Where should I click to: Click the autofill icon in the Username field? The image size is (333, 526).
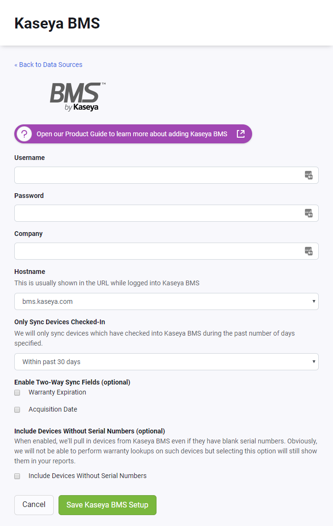309,175
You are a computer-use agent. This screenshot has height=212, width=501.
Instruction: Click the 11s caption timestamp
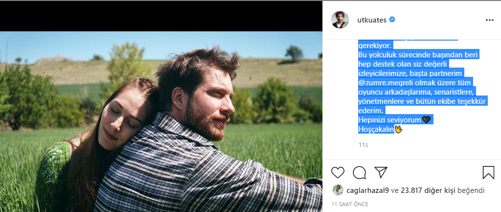(x=363, y=145)
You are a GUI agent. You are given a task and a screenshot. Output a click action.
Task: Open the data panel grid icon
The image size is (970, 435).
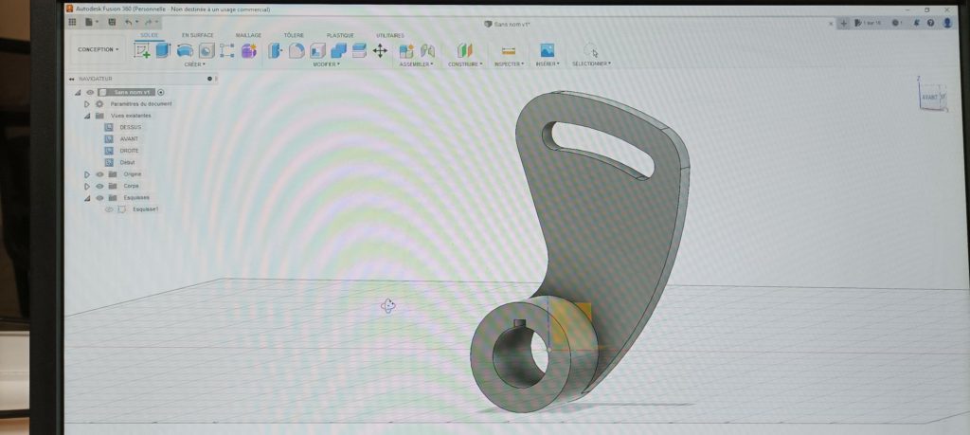(71, 22)
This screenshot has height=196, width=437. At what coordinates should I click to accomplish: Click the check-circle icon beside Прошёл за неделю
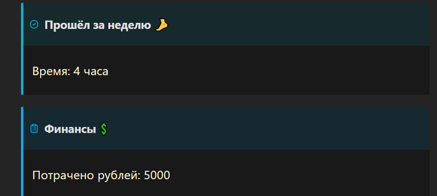(34, 24)
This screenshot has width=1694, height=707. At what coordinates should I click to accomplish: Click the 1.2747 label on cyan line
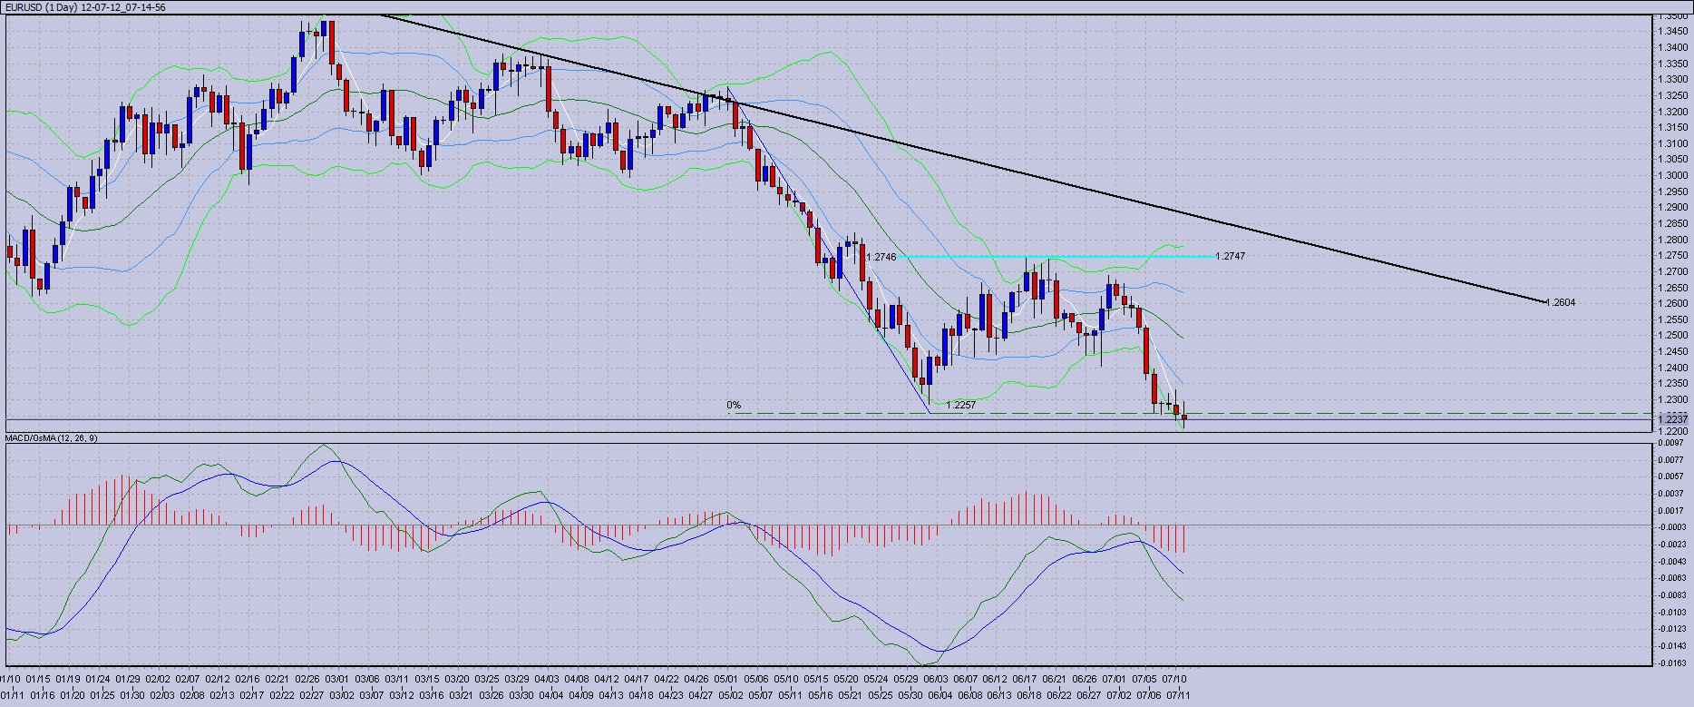point(1230,257)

§ Task directions: Find every line above that contains the word "agent", and return each one.

§ Result of the exercise:
You are a computer-use agent. This screenshot has height=212, width=501.
You are a GUI agent. You are given a task and a screenshot. Output a click action.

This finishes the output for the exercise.